Please copy out, character for character, everything from the line containing "The height and width of the screenshot is (720, 1280)." down to the line containing "click(x=675, y=533)", including both of those lines and nothing else from the entries.

— START —

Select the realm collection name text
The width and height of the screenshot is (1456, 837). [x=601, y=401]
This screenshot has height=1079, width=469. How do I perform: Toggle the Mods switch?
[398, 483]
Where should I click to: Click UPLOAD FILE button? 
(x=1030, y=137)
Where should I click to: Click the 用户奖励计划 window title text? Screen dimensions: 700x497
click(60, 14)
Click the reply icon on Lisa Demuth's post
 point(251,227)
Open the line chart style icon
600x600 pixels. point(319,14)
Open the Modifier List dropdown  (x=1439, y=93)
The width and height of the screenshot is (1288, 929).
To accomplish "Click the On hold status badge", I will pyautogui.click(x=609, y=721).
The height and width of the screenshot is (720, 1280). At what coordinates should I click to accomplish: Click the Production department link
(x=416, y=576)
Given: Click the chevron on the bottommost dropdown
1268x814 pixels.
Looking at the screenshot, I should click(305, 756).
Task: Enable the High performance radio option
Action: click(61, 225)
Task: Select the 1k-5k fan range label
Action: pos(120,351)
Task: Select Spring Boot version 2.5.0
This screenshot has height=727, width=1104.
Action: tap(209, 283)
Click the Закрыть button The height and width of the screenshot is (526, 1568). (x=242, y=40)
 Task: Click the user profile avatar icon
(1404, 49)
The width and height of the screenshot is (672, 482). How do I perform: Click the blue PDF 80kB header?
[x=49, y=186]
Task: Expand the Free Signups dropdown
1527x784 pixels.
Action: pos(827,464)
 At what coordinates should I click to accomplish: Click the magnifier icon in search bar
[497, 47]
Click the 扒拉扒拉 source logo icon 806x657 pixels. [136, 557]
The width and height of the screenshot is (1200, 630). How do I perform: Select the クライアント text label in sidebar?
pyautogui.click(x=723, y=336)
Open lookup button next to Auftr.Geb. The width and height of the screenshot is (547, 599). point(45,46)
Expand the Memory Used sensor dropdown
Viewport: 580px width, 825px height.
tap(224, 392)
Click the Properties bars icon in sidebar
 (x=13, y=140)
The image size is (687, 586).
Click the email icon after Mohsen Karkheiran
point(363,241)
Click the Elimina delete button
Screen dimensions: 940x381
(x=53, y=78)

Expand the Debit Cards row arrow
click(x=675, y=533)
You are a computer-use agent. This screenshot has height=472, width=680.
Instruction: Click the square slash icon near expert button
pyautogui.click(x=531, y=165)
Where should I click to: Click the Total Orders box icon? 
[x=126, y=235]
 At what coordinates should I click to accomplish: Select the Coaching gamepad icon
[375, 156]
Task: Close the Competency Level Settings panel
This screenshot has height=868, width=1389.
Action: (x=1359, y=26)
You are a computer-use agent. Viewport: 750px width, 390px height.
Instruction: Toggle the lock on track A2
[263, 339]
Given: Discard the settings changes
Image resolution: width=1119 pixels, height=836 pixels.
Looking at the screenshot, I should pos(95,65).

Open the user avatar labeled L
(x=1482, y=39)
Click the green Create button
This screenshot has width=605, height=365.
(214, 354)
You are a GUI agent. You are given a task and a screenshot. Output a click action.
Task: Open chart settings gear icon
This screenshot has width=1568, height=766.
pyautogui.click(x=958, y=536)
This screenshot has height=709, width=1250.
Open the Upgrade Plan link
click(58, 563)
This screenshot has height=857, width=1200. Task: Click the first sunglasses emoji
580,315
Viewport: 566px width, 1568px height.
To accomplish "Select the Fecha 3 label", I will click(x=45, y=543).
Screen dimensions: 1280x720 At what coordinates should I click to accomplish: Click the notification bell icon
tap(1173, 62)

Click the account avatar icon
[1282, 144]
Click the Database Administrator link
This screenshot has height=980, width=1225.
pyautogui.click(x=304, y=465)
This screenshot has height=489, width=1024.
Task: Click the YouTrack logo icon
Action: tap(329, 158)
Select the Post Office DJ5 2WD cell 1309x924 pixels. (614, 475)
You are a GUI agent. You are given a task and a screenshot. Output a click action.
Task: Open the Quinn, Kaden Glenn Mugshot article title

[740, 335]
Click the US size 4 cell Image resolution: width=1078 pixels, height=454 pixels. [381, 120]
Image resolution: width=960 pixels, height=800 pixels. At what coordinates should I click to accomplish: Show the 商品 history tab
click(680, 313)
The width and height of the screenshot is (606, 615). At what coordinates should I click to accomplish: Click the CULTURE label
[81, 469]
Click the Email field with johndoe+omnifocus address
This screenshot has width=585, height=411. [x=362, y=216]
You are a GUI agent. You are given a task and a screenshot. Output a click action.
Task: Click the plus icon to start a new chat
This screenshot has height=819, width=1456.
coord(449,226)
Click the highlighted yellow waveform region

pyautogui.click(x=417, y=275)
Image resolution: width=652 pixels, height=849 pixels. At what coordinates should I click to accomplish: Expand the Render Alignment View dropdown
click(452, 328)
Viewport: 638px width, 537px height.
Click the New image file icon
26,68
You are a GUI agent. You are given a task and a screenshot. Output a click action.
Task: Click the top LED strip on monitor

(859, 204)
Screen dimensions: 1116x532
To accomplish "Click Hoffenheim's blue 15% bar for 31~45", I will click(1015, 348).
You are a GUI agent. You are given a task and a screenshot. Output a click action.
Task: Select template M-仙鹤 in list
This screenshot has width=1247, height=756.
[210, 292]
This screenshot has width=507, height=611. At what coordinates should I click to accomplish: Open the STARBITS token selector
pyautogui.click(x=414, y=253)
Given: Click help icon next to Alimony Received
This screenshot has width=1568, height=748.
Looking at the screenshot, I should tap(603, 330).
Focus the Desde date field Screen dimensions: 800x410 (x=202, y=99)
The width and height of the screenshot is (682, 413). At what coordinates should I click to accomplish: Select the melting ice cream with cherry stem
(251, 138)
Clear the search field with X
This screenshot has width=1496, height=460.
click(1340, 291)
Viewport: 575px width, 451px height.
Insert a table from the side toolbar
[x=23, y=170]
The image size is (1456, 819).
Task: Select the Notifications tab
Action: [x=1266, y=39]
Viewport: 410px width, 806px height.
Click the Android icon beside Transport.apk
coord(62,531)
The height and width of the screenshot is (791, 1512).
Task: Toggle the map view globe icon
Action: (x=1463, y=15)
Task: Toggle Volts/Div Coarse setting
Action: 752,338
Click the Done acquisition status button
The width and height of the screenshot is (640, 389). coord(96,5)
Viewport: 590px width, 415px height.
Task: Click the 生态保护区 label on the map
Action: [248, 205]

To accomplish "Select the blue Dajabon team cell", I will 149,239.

— END —

Written response —
The height and width of the screenshot is (720, 1280). At what coordinates should I click to accomplish: Click the Production department link
(x=416, y=576)
Given: Click the chevron on the bottommost dropdown
1268x814 pixels.
Looking at the screenshot, I should click(305, 756).
Task: Enable the High performance radio option
Action: click(61, 225)
Task: Select the 1k-5k fan range label
Action: pos(120,351)
Task: Select Spring Boot version 2.5.0
This screenshot has height=727, width=1104.
Action: tap(209, 283)
Click the Закрыть button The height and width of the screenshot is (526, 1568). (x=242, y=40)
 Task: Click the user profile avatar icon
(1404, 49)
The width and height of the screenshot is (672, 482). How do I perform: Click the blue PDF 80kB header?
[x=49, y=186]
Task: Expand the Free Signups dropdown
1527x784 pixels.
Action: pos(827,464)
 At what coordinates should I click to accomplish: Click the magnifier icon in search bar
[497, 47]
Click the 扒拉扒拉 source logo icon 806x657 pixels. [136, 557]
The width and height of the screenshot is (1200, 630). How do I perform: Select the クライアント text label in sidebar?
pyautogui.click(x=723, y=336)
Open lookup button next to Auftr.Geb. The width and height of the screenshot is (547, 599). point(45,46)
Expand the Memory Used sensor dropdown
Viewport: 580px width, 825px height.
tap(224, 392)
Click the Properties bars icon in sidebar
 (x=13, y=140)
The image size is (687, 586).
Click the email icon after Mohsen Karkheiran
point(363,241)
Click the Elimina delete button
Screen dimensions: 940x381
(x=53, y=78)

Expand the Debit Cards row arrow
click(x=675, y=533)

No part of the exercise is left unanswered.